**Input for this task**
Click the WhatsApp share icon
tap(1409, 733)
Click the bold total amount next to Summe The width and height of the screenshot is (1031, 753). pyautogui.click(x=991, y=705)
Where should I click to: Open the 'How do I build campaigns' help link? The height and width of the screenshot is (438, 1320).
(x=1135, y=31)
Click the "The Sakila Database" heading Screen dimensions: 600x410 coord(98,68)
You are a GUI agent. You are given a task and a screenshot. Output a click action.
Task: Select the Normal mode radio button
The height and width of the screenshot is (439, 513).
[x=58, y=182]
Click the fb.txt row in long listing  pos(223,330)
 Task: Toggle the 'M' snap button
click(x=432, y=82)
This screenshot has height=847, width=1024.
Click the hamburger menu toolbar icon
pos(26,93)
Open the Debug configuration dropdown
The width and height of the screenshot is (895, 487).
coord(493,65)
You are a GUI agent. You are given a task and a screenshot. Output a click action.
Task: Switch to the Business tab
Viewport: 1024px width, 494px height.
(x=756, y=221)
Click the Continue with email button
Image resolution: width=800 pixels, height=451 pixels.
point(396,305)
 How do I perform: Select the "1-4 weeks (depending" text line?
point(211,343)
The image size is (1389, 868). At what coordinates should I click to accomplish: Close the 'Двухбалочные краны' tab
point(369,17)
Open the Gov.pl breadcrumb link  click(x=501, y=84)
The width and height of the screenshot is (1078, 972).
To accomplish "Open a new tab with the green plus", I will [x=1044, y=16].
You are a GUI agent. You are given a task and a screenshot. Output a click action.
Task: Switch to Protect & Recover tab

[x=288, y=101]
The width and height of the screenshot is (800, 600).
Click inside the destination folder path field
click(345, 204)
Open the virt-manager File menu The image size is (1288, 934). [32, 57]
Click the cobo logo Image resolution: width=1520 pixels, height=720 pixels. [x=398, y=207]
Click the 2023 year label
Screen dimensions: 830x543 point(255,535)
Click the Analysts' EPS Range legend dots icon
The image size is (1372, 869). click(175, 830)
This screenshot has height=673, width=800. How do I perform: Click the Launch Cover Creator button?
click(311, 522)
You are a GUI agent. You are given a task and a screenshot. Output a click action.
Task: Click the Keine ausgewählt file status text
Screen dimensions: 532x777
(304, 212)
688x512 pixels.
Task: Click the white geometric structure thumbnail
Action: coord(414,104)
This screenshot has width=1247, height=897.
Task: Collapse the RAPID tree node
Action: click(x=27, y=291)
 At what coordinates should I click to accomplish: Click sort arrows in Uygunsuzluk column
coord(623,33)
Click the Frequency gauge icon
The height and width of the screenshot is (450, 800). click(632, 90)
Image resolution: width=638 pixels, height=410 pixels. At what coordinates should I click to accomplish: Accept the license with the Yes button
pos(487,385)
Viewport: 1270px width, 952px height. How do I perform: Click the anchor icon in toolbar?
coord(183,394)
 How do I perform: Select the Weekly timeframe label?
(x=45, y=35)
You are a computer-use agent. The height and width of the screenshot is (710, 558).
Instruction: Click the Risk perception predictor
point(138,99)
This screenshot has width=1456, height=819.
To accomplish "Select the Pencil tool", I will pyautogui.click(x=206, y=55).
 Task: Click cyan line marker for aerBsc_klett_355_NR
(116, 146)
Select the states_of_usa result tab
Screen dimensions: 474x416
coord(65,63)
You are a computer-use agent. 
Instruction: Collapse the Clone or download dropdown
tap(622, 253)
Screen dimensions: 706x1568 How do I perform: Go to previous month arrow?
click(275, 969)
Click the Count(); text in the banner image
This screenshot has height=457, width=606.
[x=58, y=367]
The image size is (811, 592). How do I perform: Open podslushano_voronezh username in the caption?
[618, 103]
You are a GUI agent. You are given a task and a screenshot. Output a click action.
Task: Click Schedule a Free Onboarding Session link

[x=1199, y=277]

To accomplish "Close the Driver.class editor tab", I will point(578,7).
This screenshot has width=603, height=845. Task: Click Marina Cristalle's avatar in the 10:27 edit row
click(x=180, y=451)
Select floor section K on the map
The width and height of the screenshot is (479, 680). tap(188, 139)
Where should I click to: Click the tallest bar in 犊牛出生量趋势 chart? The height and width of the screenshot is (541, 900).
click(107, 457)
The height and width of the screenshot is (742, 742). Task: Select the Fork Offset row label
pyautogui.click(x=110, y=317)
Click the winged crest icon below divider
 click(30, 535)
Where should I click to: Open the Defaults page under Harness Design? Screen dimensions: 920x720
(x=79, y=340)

**Your objective**
Lines in the entries above that hold "computer" should be counted; give only that count.

**Solution to this exercise**
2